“Bem-aventurados os que têm fome e sede de justiça, pois serão satisfeitos” (Mateus 5:6).
É notória a quantidade de filmes de heróis da fábrica de cinema estadunidense; um dos que mais me chamaram a atenção foi Batman vs. Superman: a Origem da Justiça. Um dos motivos pelos quais sou cem por cento impermeável ao apelo dos quadrinhos e filmes de super-heróis é que a obsessão norte-americana com a justiça não faz nenhum sentido. Os uniformes e narrativas de origem mudam, mas o arcabouço é o mesmo: o super-herói é compelido a agir porque tem despertado o seu senso de justiça, o qual é incitado quando ele entende que a justiça tradicional da polícia e dos tribunais se mostra insuficiente em todos os casos, quer seja contra os reis do crime de Gotham City, quer seja contra ameaças de outra dimensão.
É um molde que não deveria funcionar fora dos Estados Unidos, país que tem por esporte nacional explorar os limites superiores da própria imaginada virtude. Sendo obcecados com a ideia de equidade e retribuição, os americanos admiram a justiça dos tribunais, mas consideram-na ao mesmo tempo insuficiente, sempre sujeita às tentações da moderação e da parcialidade. Sua imaginação requer a ação de uma forma de justiça independente e superior, mais estrita e implacável, uma superjustiça que é ela mesma a esfera do super-herói – o vigilante, o justiceiro, o vingador. Quando meros homens não bastam ou hesitam, o super-homem se torna a mão de Deus na execução da divina retribuição.
O grande filósofo grego Sócrates (470–399 a.C.), conforme a obra Eutífron, escrita por Platão em um de seus diálogos quatrocentos anos antes de Cristo, trabalha o conceito do evangelho da ignorância universal. O que eu sabia de Sócrates era ele ter sido o filósofo “que sabia que nada sabia”. A figura que encontrei foi mais fascinante e muito mais incômoda, porque, neste e em outros episódios, Sócrates faz de sua missão denunciar às outras pessoas, diante delas mesmas, a superficialidade daquilo de que estão convictas. Ele sugere por onde passa que o mundo será um lugar mais justo e equilibrado se cada um se deparar e se conciliar com o fato de que não sabe aquilo que acredita que sabe. Resumindo, Sócrates parece ter acreditado que, mais do que fazer o que é errado, a verdadeira injustiça está em deixar de fazer o que é certo – e aqui (como em outros lugares) sua posição está muito alinhada com a herança cristã.

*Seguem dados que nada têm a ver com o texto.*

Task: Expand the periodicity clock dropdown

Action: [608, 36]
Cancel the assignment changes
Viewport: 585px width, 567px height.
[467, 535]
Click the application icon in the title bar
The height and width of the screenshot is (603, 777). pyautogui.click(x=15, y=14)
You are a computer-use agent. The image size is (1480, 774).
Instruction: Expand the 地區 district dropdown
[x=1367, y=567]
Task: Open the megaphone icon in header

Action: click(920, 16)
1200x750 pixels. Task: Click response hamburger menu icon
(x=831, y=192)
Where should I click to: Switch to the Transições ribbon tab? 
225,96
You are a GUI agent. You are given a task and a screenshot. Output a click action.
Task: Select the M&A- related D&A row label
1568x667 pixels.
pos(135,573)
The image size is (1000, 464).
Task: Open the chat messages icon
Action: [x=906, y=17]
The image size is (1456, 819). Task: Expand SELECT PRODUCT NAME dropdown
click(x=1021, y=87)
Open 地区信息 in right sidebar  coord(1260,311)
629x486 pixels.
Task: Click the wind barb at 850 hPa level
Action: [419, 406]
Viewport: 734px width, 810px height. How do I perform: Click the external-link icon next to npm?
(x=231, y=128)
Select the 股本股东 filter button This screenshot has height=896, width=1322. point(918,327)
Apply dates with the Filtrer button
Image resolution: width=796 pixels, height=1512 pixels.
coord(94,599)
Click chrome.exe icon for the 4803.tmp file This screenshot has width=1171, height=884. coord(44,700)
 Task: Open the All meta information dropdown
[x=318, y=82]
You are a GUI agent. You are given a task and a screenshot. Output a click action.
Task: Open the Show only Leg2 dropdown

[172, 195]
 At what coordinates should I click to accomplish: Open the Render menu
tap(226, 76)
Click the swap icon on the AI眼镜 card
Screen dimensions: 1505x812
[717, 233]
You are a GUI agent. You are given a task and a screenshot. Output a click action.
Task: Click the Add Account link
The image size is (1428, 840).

Jesus e os cristãos começaram onde os americanos terminaram, com a ideia de uma esfera de superjustiça em que Deus operava acima dos homens. Porém, imaginaram ou intuíram para a divindade um trajeto oposto, que começava na justiça dos homens só para entender que nada há de desejável ou de sustentável nela. Deus entende que o universo não poderá ser governado pelo princípio da justiça dos homens; não poderá ser sequer criado por ele.
Desde o começo, a mão divina é guiada pela misericórdia. Se a obra da justiça é a paz, como requer Isaías, o julgamento terá de ser temperado pela misericórdia: porque onde há justiça dos homens ou dos super-heróis não há paz, e onde há paz não há justiça dos homens.
O cuidado divino em moderar o Seu próprio senso de justiça tem todo tipo de consequências para meros humanos. Se Deus, que não tem como errar, abre mão de operar pelo princípio da justiça, quanto mais tolerante deve se mostrar gente falha em seus julgamentos como os seres humanos?
Para o profeta Miquéias, Deus, em seu exemplo – porque Deus encontra prazer na misericórdia (Mq 7:18) –, já deixou claro aos homens o que é bom, e se trata de “fazer o que é certo (como diria Sócrates), amar a misericórdia e conduzir-se com humildade”. E, por meio de Oséias, a Divindade desabafa como num tuíte: “Misericórdia quero, e não sacrifício, e o conhecimento de Deus, mais do que holocaustos” (Os 6:6).
Deus satisfez Sua justiça no sacrifício de Cristo. Hoje, devemos buscar o Seu reino e a Sua Justiça [o Cristo], e as demais coisas nos serão acrescentadas (Mt 6:33).